Priyamvada Natarajan, associate professor of astronomy at
Yale and Ezequiel Treister, a postdoctoral fellow at Hawaii
University, have shown that even the biggest of these gravitational
monsters can't keep growing forever.
Instead, they appear to curb their own growth - once they
accumulate about 10 billion times the mass of the Sun.
These black holes, found at the centres of giant elliptical
galaxies in huge galaxy clusters, are the biggest in the known
universe.
Even the large black hole at the centre of our own Milky Way
galaxy is thousands of times smaller these behemoths.

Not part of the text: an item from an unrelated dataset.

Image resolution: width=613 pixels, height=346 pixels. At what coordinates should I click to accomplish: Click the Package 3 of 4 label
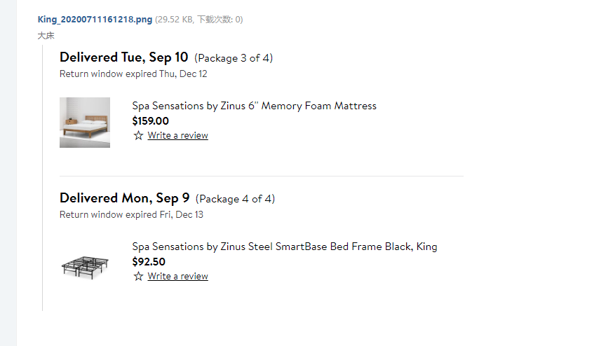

But
these gigantic black holes, which accumulate mass by sucking
in matter from neighbouring gas, dust and stars, seem unable
to grow beyond this limit regardless of where - and when -
they appear in the universe.
"It's not just happening today," said Natarajan.
"They shut off at every epoch in the universe."
Natarajan and Treister used existing optical and X-ray data
of these ultra-massive black holes to show that, in order
for those various observations to be consistent, the black
holes must essentially shut off at some point in their evolution.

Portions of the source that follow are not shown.